**Problem requirements**
Rewrite the entries below with every "Image resolution" changed to "Screen size" and nothing else altered. Leave out the pictures.

**Data shown**
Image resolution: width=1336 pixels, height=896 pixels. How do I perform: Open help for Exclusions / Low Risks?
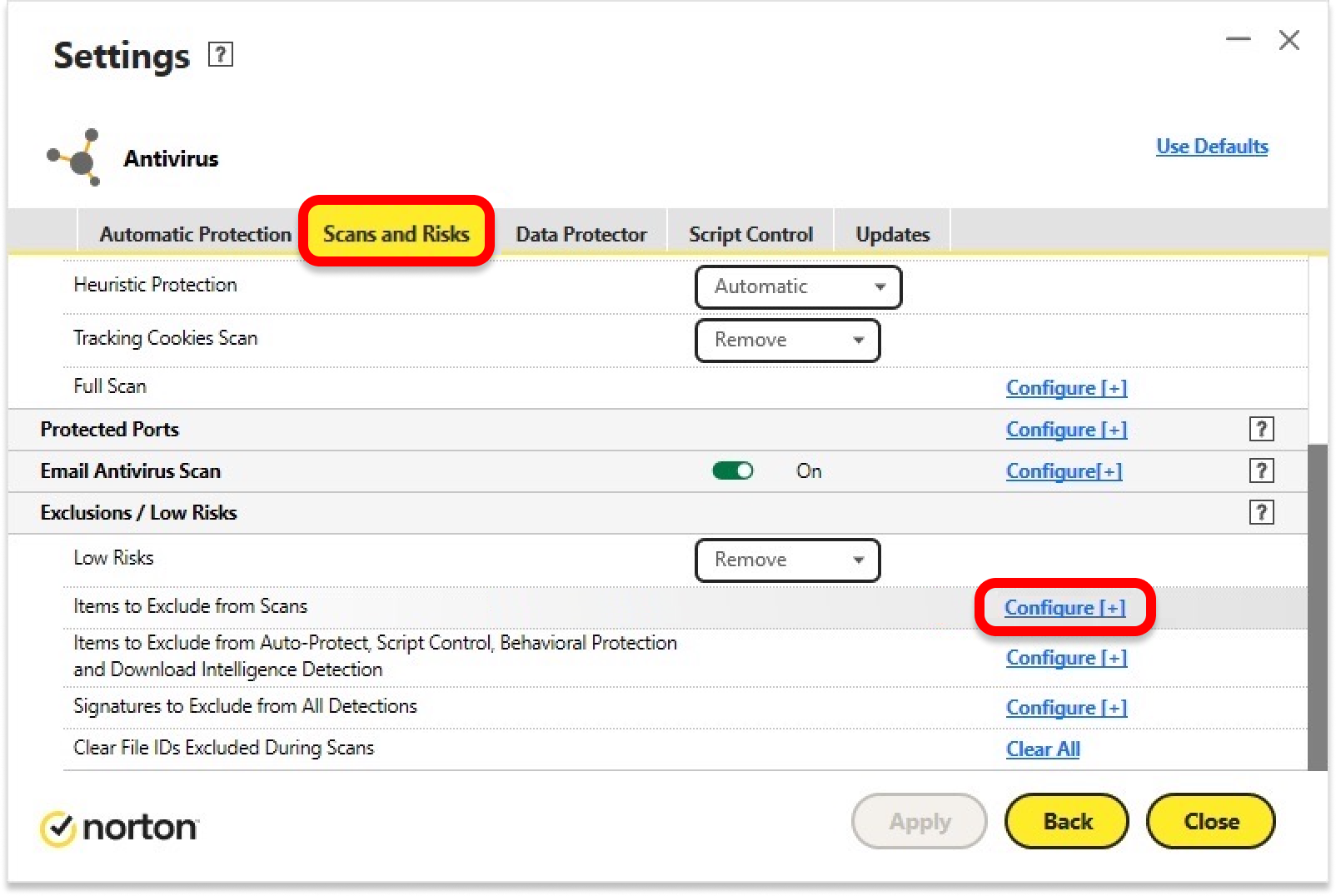(x=1261, y=512)
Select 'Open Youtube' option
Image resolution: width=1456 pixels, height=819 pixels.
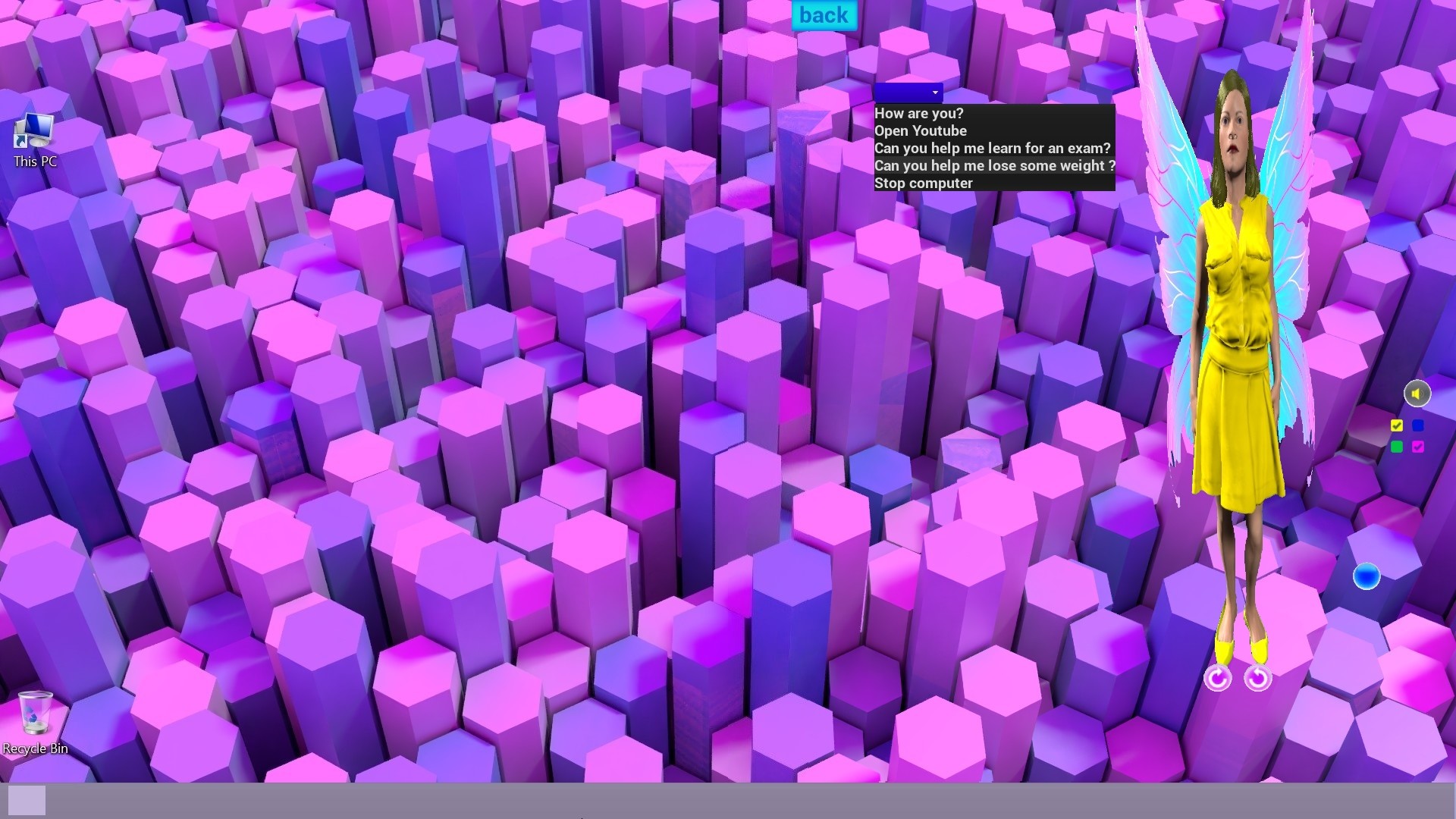921,131
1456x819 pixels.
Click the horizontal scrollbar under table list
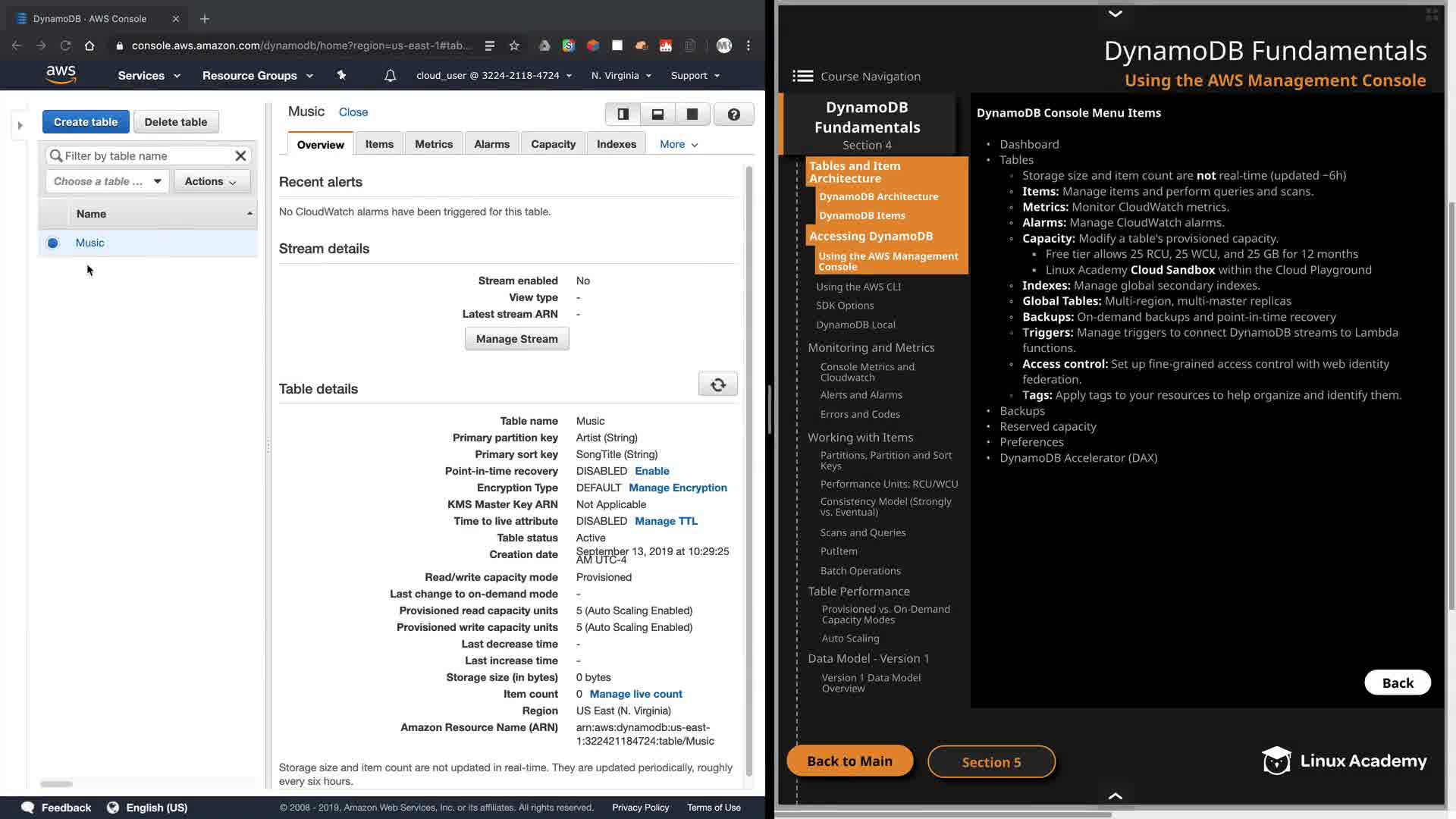tap(57, 783)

**Response below**
Screen size: width=1336 pixels, height=896 pixels. How do I perform: Open help for Exclusions / Low Risks?
(x=1261, y=512)
Select 'Open Youtube' option
Screen size: width=1456 pixels, height=819 pixels.
921,131
1456x819 pixels.
Click the horizontal scrollbar under table list
tap(57, 783)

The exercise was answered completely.